O dia cheira a Primavera, o céu de um azul metalizado empresta um tom apenas um pouco mais escuro ao espelho de água que enche o horizonte. A seus pés estende-se o tapete verde que se prolonga até à água, ao longe avistam outro verde, o dos pinheiros da margem oposta, levando-os a inspirar profundamente o ar ameno esquecido durante o Inverno. Lígia sente-se de novo adolescente, lança um riso breve, quase gritado, avança dois passos e tira a camisola de uma só vez, num gesto tão rápido como teatral. Vasco percebeu imediatamente onde iria parar a brincadeira, deixou-a ganhar a distância suficiente para que começasse sozinha a livrar-se da restante indumentária e atirou-a ao chão de areia no momento em que tinha desapertado os botões das calças de ganga. Lígia, às gargalhadas, levantou as pernas para que Vasco lhe puxasse as calças, levantou-se de um salto e ajudou-o a livrar-se da camisa e dos seus jeans. Vasco beijou-a, pegou nela ao colo e dirigiu-se para a água, fazendo com que mergulhassem em simultâneo. Depois dos risos e beijos que a excitação do momento impunha, Lígia lembrou:
- Tenho a minha roupa interior vestida!
- Não faz mal, tiro-ta e ponho a secar.
- E enquanto seca?
- Não podemos sair da água.
- Vou ficar com a pele enrugada.
- Não, eu aqueço-te quantas vezes for preciso para que não tenhas frio.

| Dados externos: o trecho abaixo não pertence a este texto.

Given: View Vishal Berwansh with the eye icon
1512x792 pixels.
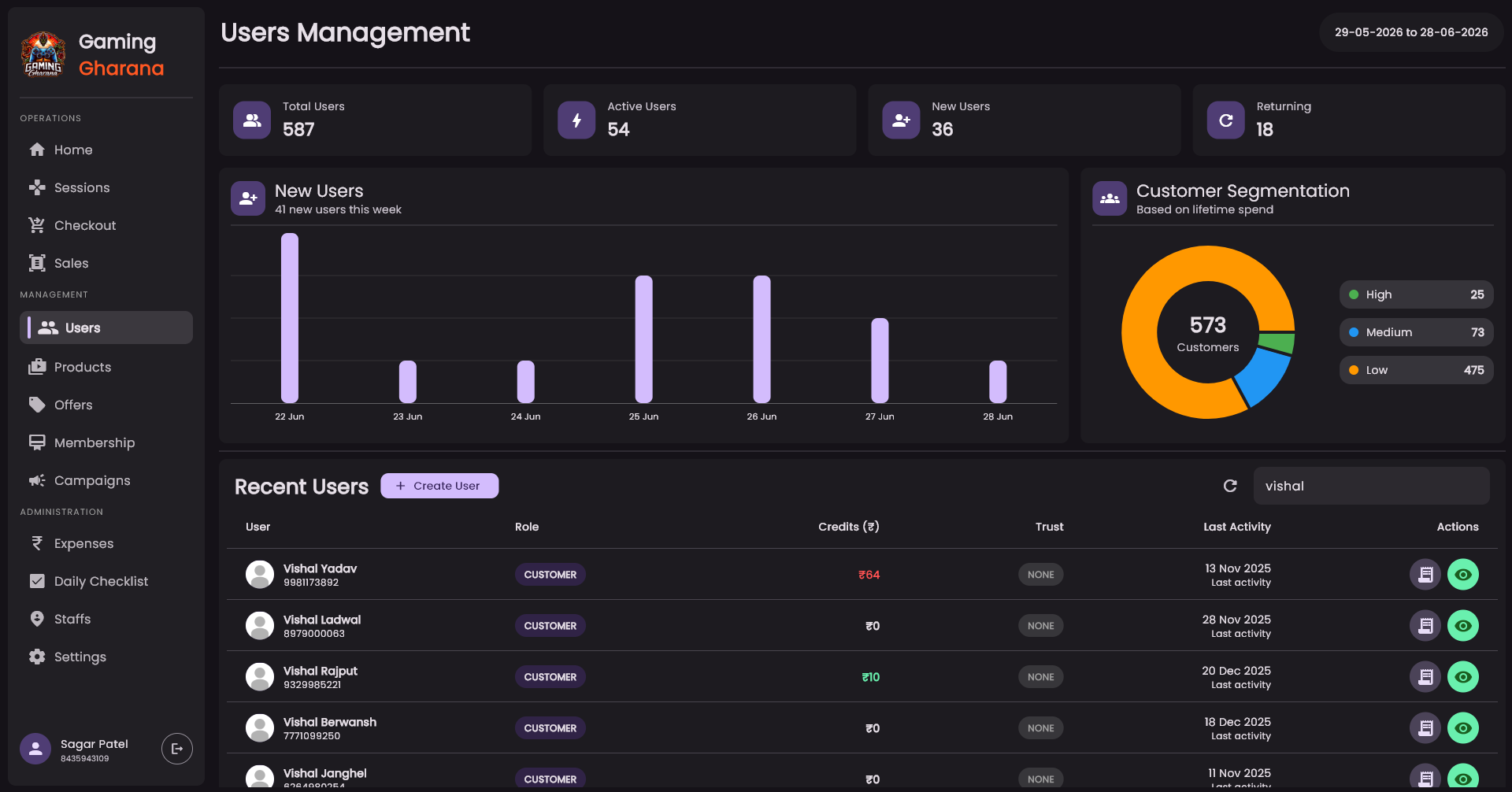Looking at the screenshot, I should pos(1462,728).
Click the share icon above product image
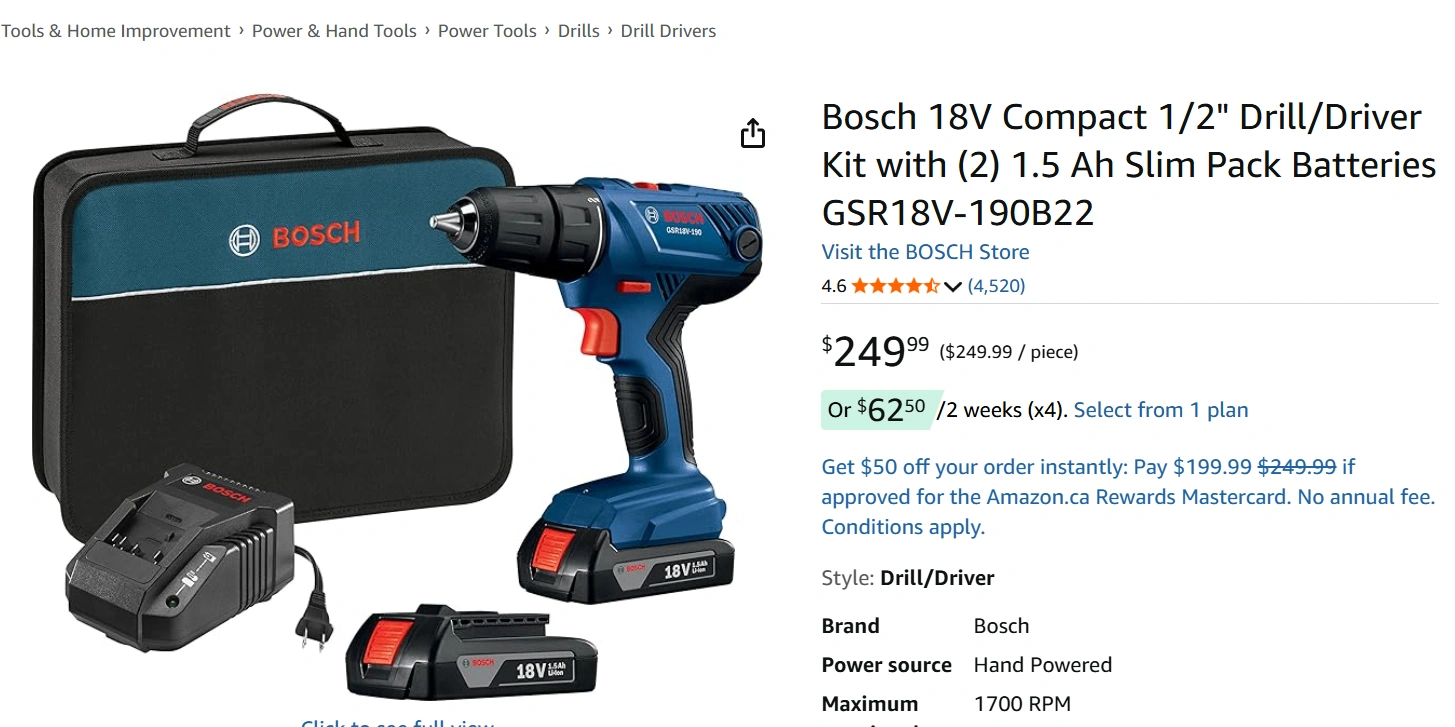The height and width of the screenshot is (727, 1455). pos(753,133)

Saíram da água pouco depois, subiram apenas alguns metros até à intimidade proporcionada por um velho carvalho, sobre o tapete relvado aconchegante. Depois de colocar as peças molhadas ao sol, Vasco entendeu a toalha que trouxera na mochila de passeio e cumpriu a sua promessa, comemorando desta forma perfeita a chegada dos dias quentes.